Intervention de Christian Bataille

Réunion du 6 mai 2015 à 9h00
Commission des affaires étrangères

Photo issue du site de l'Assemblée nationale ou de WikipediaChristian Bataille :

A l'issue de plus d'un an de travaux, plusieurs éléments s'imposent clairement comme des fondamentaux de la géopolitique de l'énergie.

D'une part, le sujet est très évolutif et mouvant, et il peut varier de façon spectaculaire et rapide.

Il est aussi clair que l'on ne pouvait traiter la question du gaz et des huiles de schiste sans aborder globalement le sujet du gaz et du pétrole.

L'exploitation de cette ressource non conventionnelle, abordée aux Etats-Unis dans des délais très courts et avec une grande virtuosité technique, a remis ce pays au premier rang des pays producteurs d'hydrocarbures.

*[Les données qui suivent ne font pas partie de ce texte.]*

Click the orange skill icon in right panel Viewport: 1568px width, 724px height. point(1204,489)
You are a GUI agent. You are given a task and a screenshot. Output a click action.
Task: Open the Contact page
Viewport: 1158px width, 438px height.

Les idées des pics de production et de fin du pétrole s'éloignent en banalisant un peu plus les hydrocarbures.

Les ressources non conventionnelles ont contribué au fort recul actuel des cours. Ce recul représente une chance pour certains pays développés, en premier lieu pour l'Europe et le Japon. Par contre, il met en difficulté des producteurs de premier rang, comme la Russie et l'Iran.

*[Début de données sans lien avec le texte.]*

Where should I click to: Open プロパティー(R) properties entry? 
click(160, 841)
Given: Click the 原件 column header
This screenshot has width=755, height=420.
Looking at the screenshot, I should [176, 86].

Le rôle de l'Arabie saoudite et du Moyen-Orient reste pourtant majeur. Nous n'avons pas perçu une volonté de désengagement des Etats-Unis de cette région du monde. Il serait prématuré de tirer des conclusions trop affirmatives, mais il est clair que l'apport des énergies non conventionnelles a permis de surmonter sans à-coup des accidents politiques graves autour de la Méditerranée ou des séismes géologiques ou techniques comme au Japon. Cette nouvelle donnée contribue par ailleurs à fluidifier et à améliorer les échanges mondiaux.